According to this startling piece of investigative journalism, twelve tons of
drugs, with a street value of several billion pounds, left Chile
in 1986 and 1987 alone. Destined for Europe, drugs were flown
to Spanish territory by aircraft carrying Chilean-made arms to
Iraq and Iran. Distribution to Britain and other European countries
has been controlled by secret police stationed in Chilean embassies
in Stockholm and Madrid.
There can be no doubt that Pinochet, whose power was absolute
between the1973 coup and his surrender in 1990, was a party to
trafficking. The investigation includes reference to a declaration
by Pinochet in October 1981: 'Not a leaf moves in Chile if I
don't move it - let that be clear.'
Chilean secret police - originally known as the Dina and from
1977 as the SNI - was staffed by service personnel and helped
Pinochet to torture and kill opponents. Dina's former director,
General Manuel Contreras, declared to Chile's Supreme Court in
1998 that he undertook nothing without Pinochet's express permission.
The huge profits from the drug deals enriched senior figures
in Chile, and some of that money helped finance the Dina/SNI
operations, investigators discovered.
Pinochet was returned to Chile from England for medical reasons
last March, and his arrest and detention in London significantly
advanced human rights' principles both internationally and within
Chile. Tens of thousands of people rallied repeatedly around
the world to hail Pinochet's brief detention in England. Then,
astoundingly, Chilean Judge Juan Guzman indicted Pinochet on
December 1, 2000, ordering that he be placed under house arrest.

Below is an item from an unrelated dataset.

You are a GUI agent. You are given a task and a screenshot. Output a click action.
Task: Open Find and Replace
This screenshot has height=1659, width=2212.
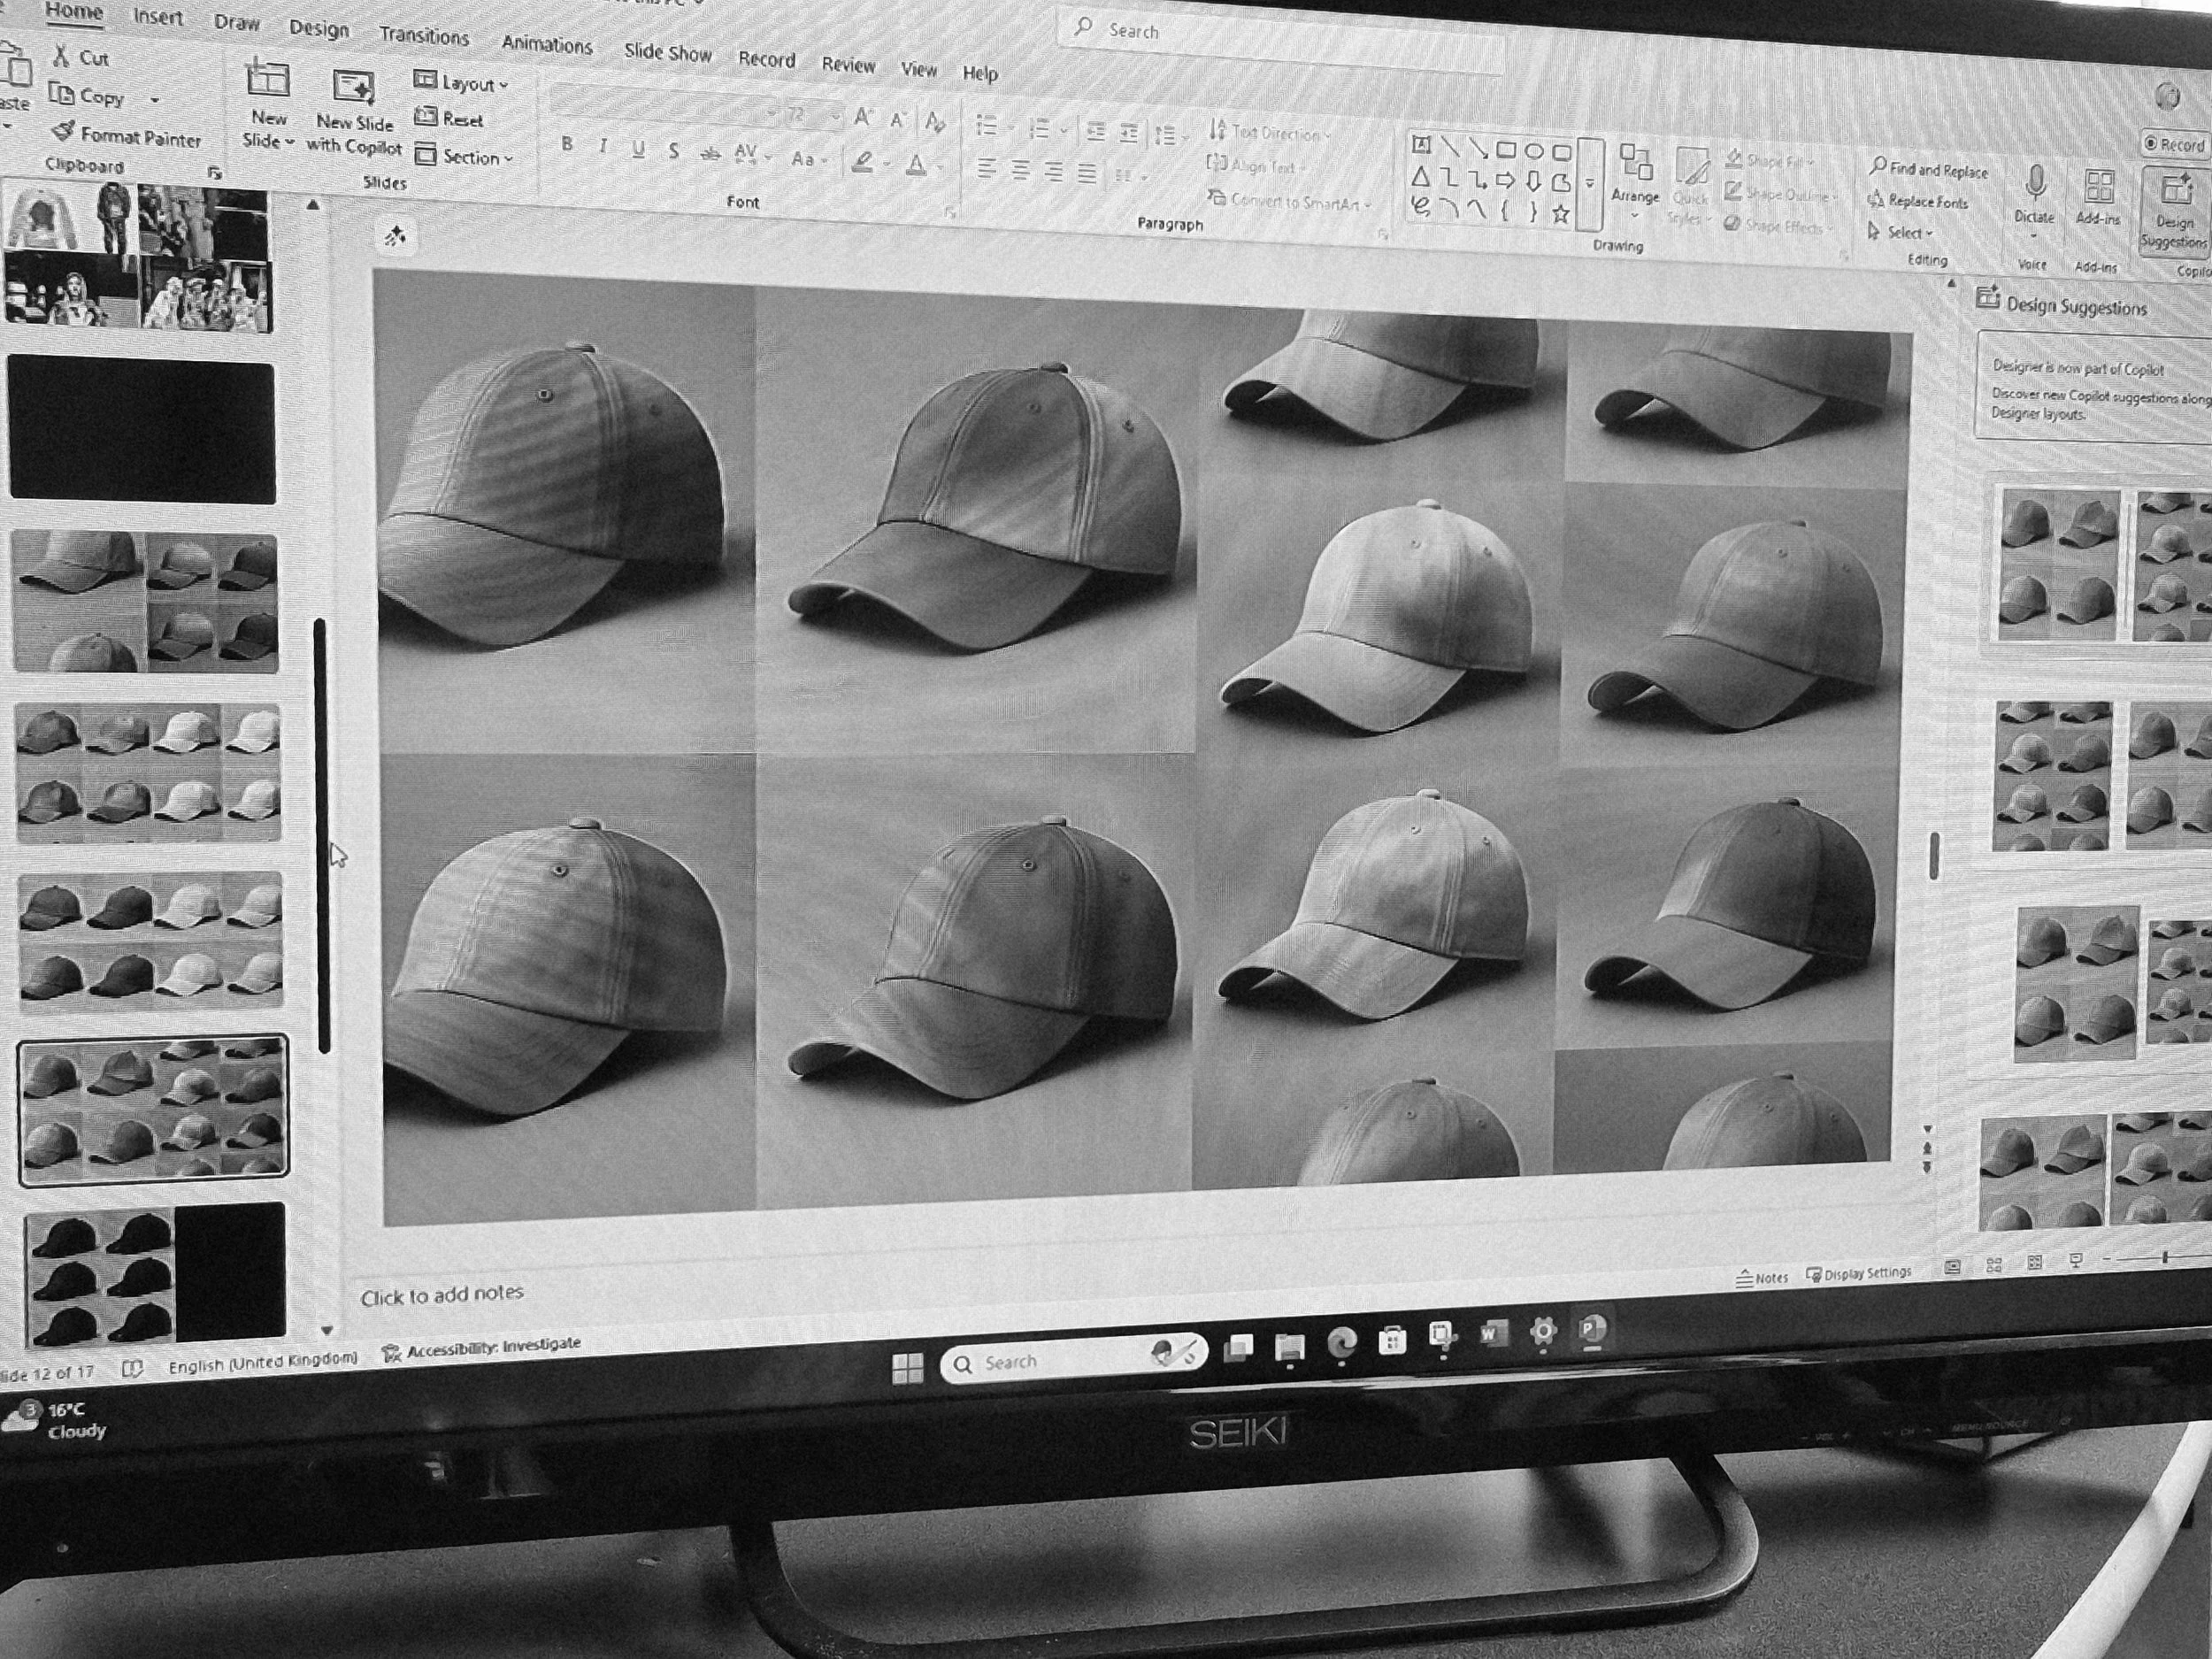click(x=1929, y=170)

Charges subsequently were dropped against Pinochet by order of
the Santiago Appeals Court on December 11th. Legal wrangling
and appeals continued in Chile.
As we take this issue to press, a wire service report dated January
29, 2001 announces that the indictment against Pinochet "The
Butcher" has been reinstated in the Chilean trial court.
Defendant Pinochet now faces arrest, fingerprinting and other
police procedures in the beginning stages of a legal process
leading to a trial certain to excite world attention and possibly
reveal long-hidden US military, financial and diplomatic support
for the murderous, drug-trafficking Pinochet regime.